Start of Available data
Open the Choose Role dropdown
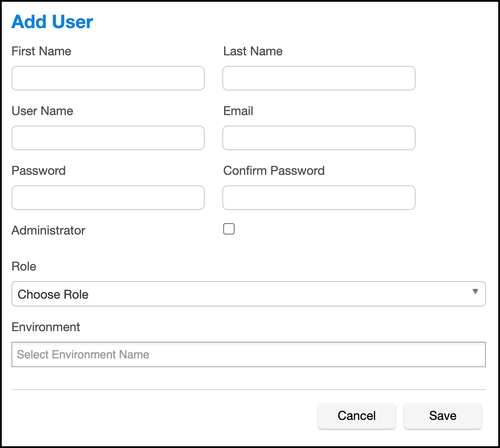Image resolution: width=500 pixels, height=448 pixels. [x=249, y=294]
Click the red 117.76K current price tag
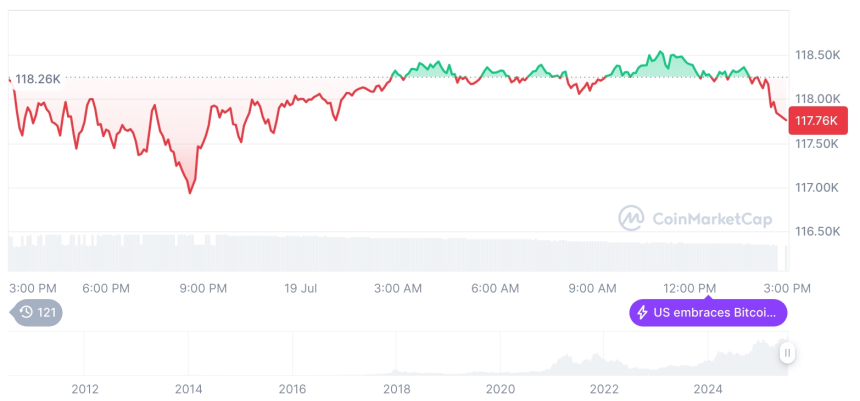The image size is (860, 401). pyautogui.click(x=816, y=121)
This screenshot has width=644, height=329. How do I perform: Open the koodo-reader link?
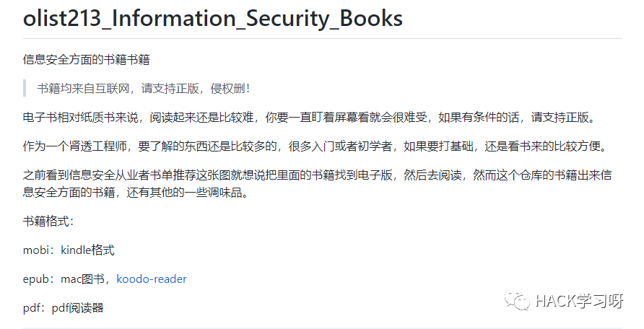coord(152,279)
End of Available data
(Your objective) Print every entry exactly. Pictures are not part of the copy.

(Worked solution)
Open the Choose Role dropdown
Image resolution: width=500 pixels, height=448 pixels. [x=249, y=294]
Click the red 117.76K current price tag
The image size is (860, 401). pyautogui.click(x=816, y=121)
This screenshot has width=644, height=329. How do I perform: Open the koodo-reader link?
coord(152,279)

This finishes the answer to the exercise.